Plants absorb nutrients in a variety of ways, so it doesn’t particularly matter which way you add nutrients in most cases. Plants can absorb them through their roots, from the substrate and directly from the water column. Some plants, such as Anubias, moss and Java fern need to be attached to wood/rocks and not have their rhizomes buried, these type of plants rarely have roots in the substrate so will take their nutrients from the water column.
If you have invertebrates in your aquarium it is important to check the contents of your fertilisers, many contain copper, which is good for plants but lethal to invertebrates such as snails and shrimp.

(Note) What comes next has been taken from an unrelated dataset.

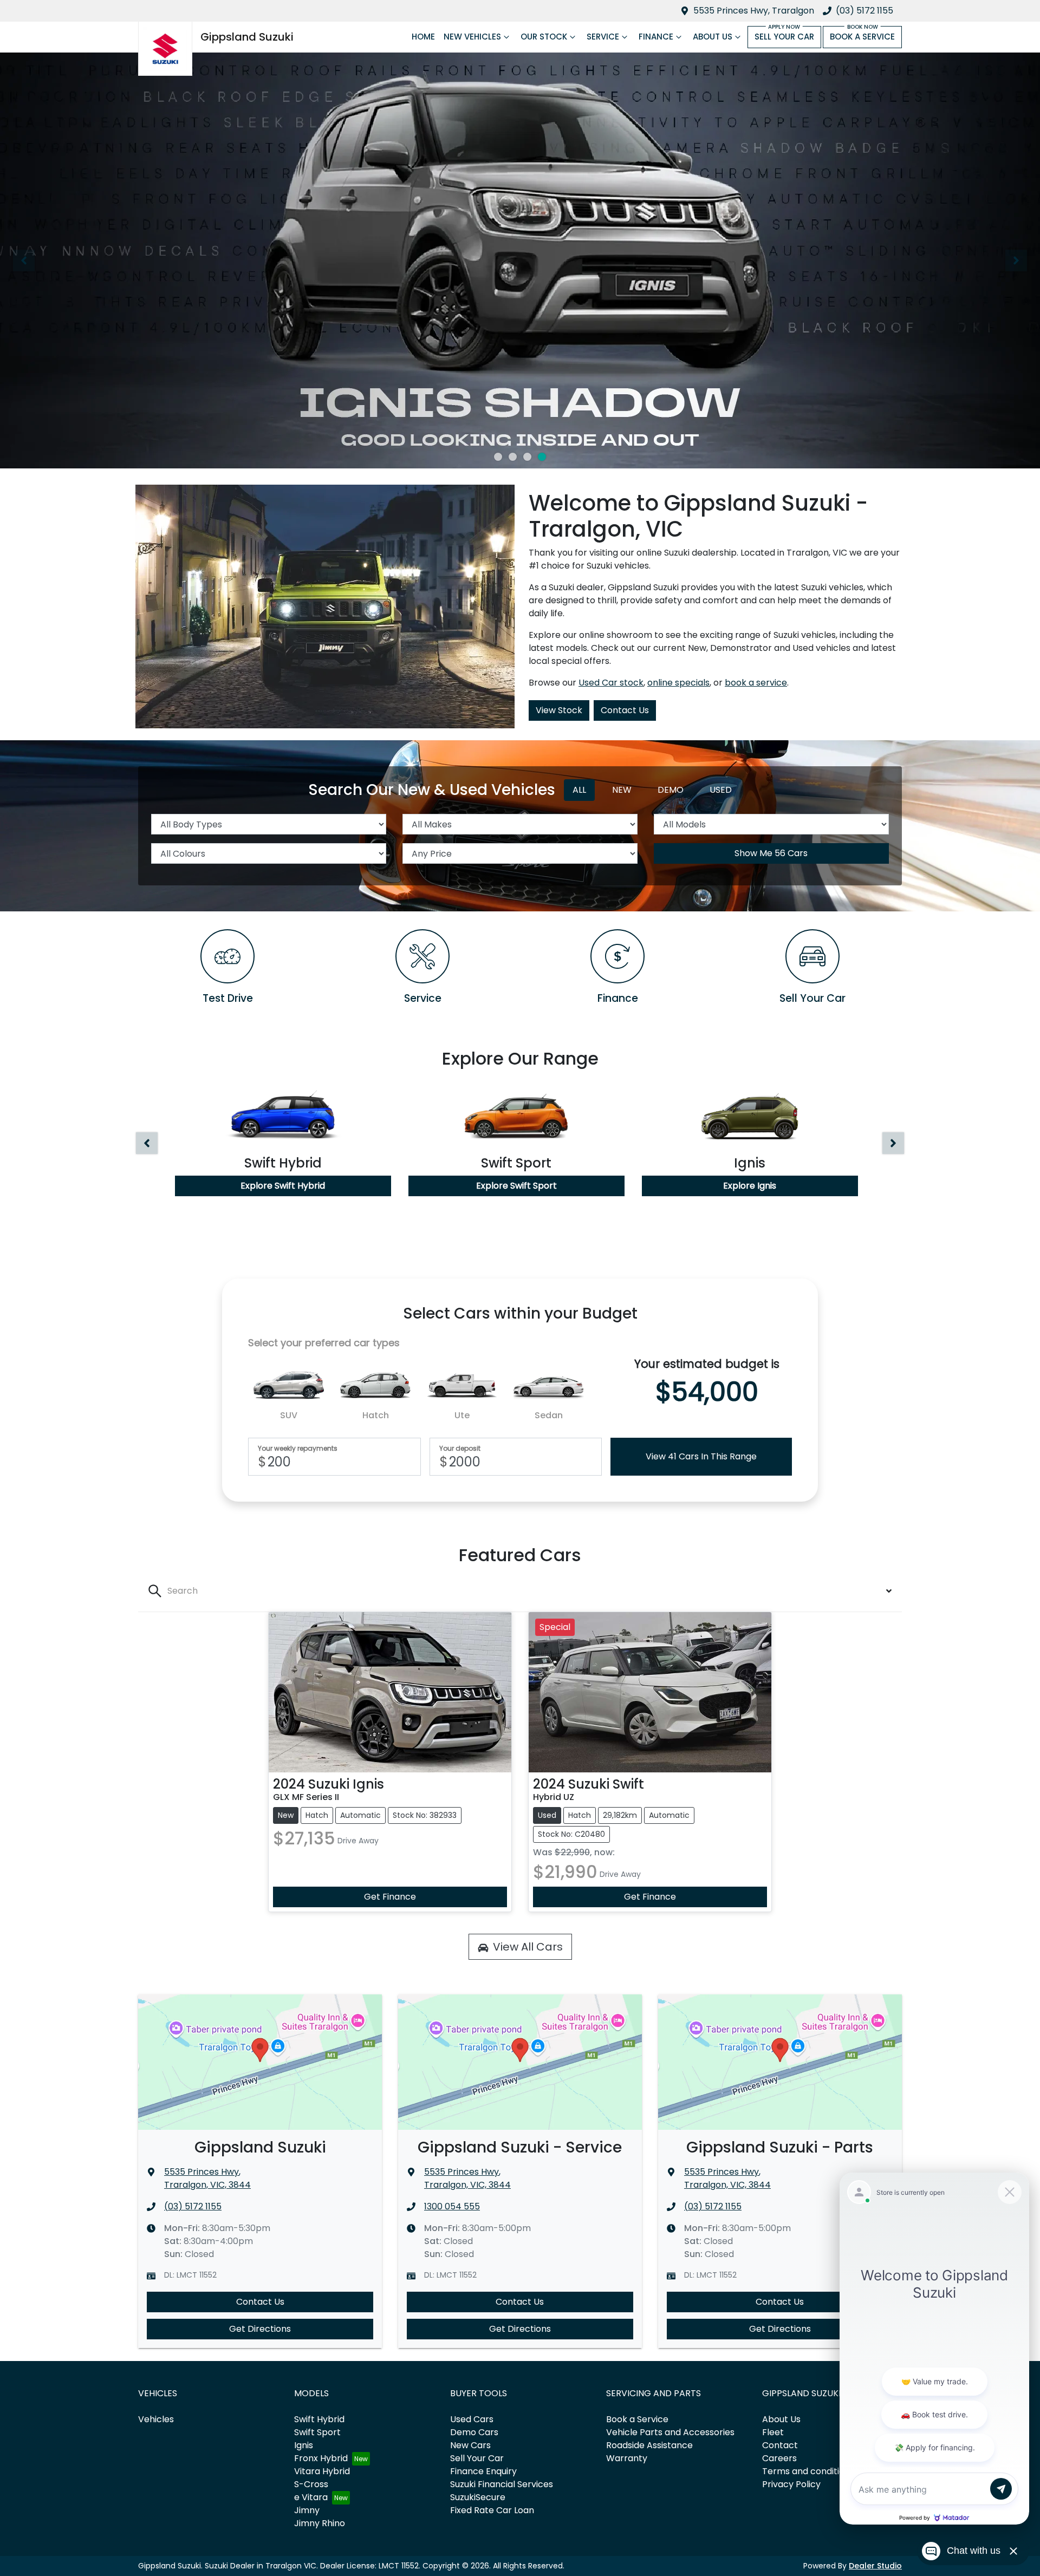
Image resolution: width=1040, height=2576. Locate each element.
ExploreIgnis (749, 1185)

As you add fertilisers they are absorbed and used up by your plants, so regular top-ups will be in order. There are usually instructions on how much to dose, but keep an eye on your aquarium as too much fertiliser will feed algae too, which will spread quickly.
Things To Look Out For
There are a few common problems that can occur when you first add plants to an aquarium. This regularly causes the idea of having them to go out the window. But most issues are easy to fix.
One of the most common issues is that the plants seem to almost immediately die off. This is common because many aquarium plants are grown in an emersed (above the water) state before they are sold. This gives the plant a bit of a shock when it is suddenly dunked under the water and commonly lands them in the bin, presumed dead. However, once they get over this shock they usually bounce back pretty quickly, so give them a little time to settle in.
Some fish will eat plants. In the wild, plants would be a food source for vegetarian or omnivorous fish. So don’t be too surprised if your plants get snacked on occasionally. Some fish though will utterly destroy them. Goldfish and larger Cichlids are certainly in this group so if you keep these and you want to add plants, go for a tougher plant such as an Anubias. I keep Anubias with my CA Cichlids, they just about survive.